Prompt »
Recast the lines from the one containing "You are a computer-use agent. 250x245 pixels." up to and including the one containing "pyautogui.click(x=39, y=42)" as a Markdown table with the columns No. and Line. Number each line, skip blank lines, and leave the pictures out.

Supplied records »
################

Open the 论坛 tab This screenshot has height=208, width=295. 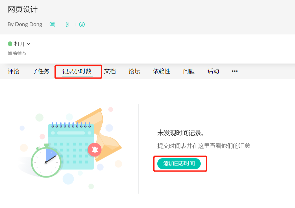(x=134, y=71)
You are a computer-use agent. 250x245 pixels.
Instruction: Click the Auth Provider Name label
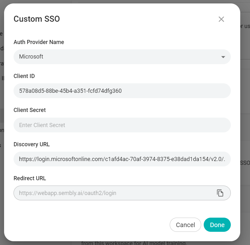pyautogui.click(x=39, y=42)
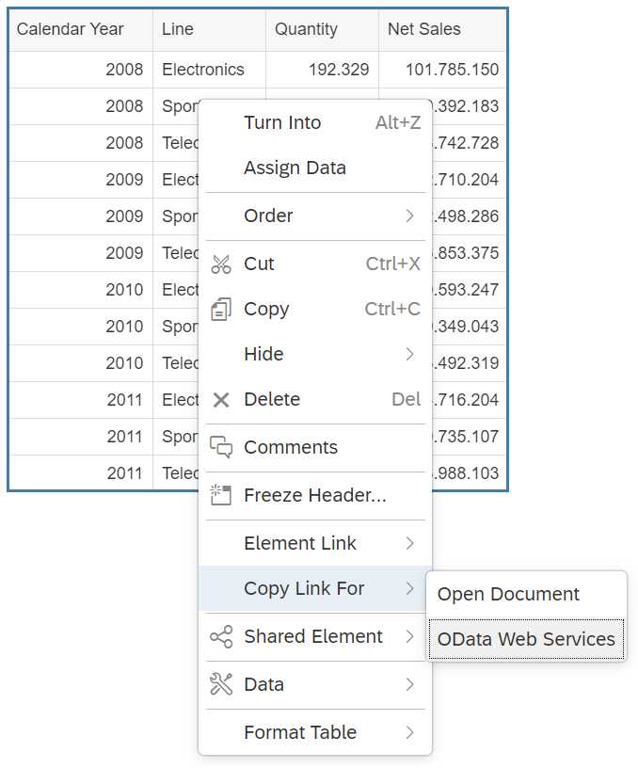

################

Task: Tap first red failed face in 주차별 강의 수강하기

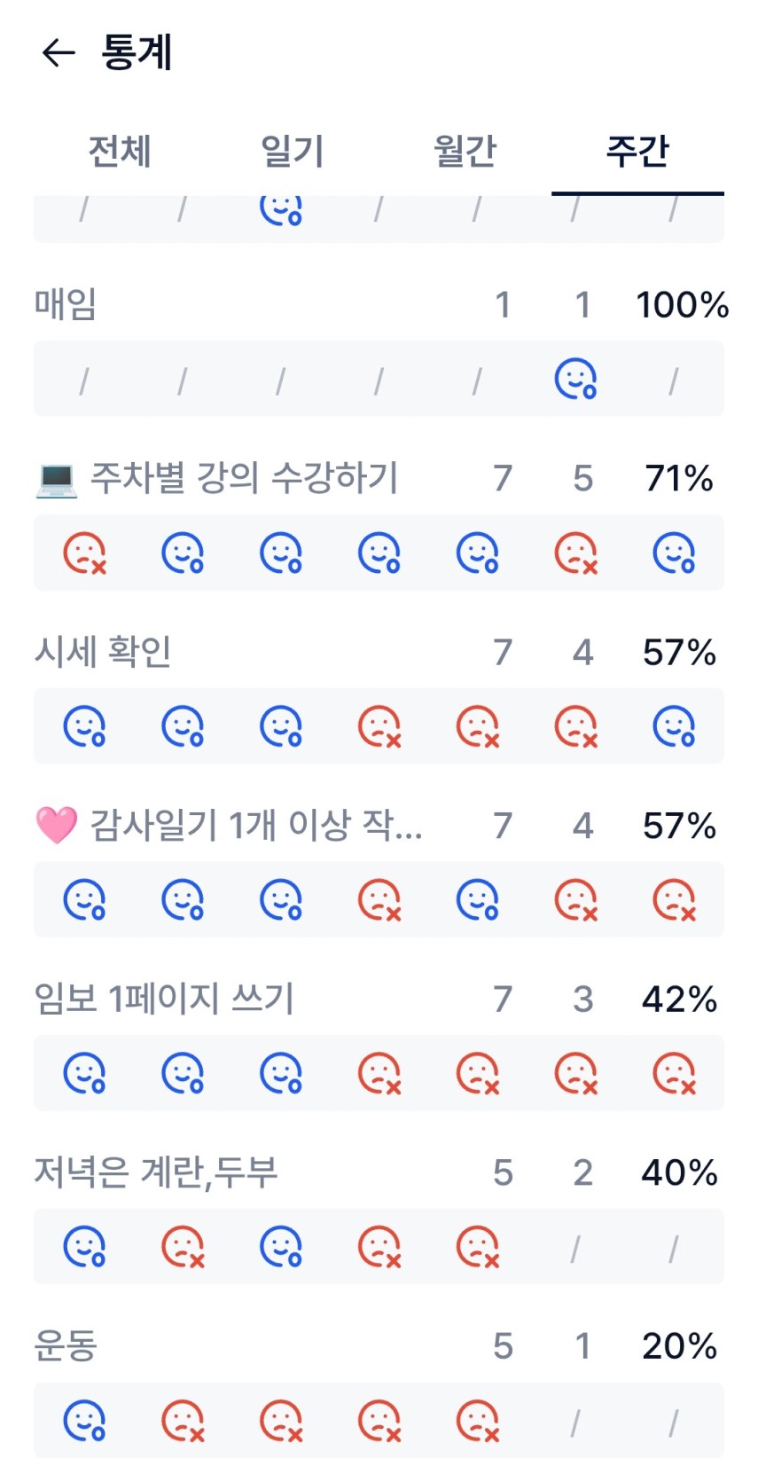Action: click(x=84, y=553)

################

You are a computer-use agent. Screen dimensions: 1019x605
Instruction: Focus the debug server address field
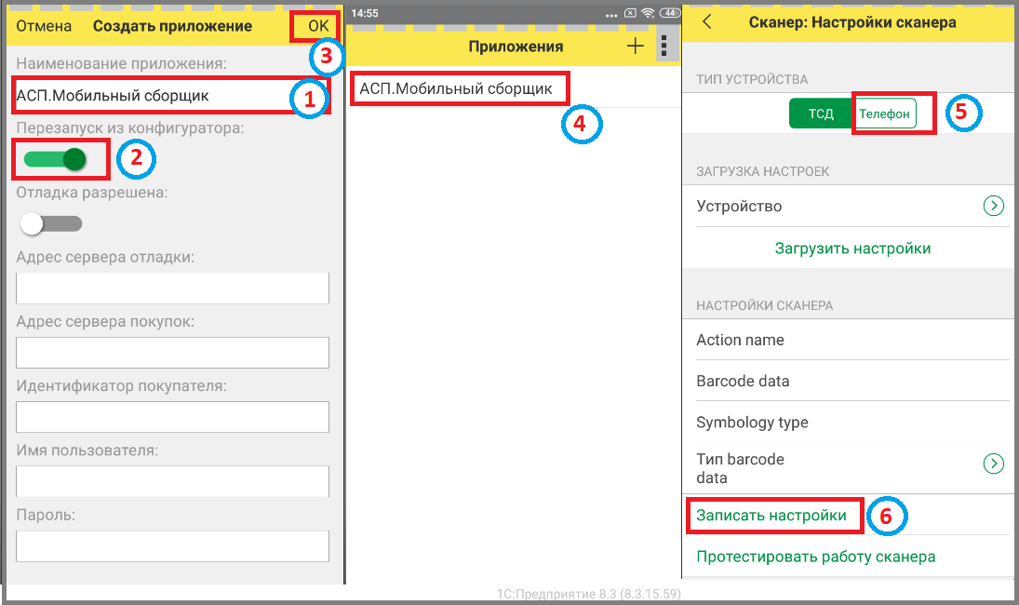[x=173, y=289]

################

Answer to this task »
| No. | Line |
|---|---|
| 1 | You are a computer-use agent. 250x245 pixels. |
| 2 | Instruction: Click the Auth Provider Name label |
| 3 | pyautogui.click(x=39, y=42) |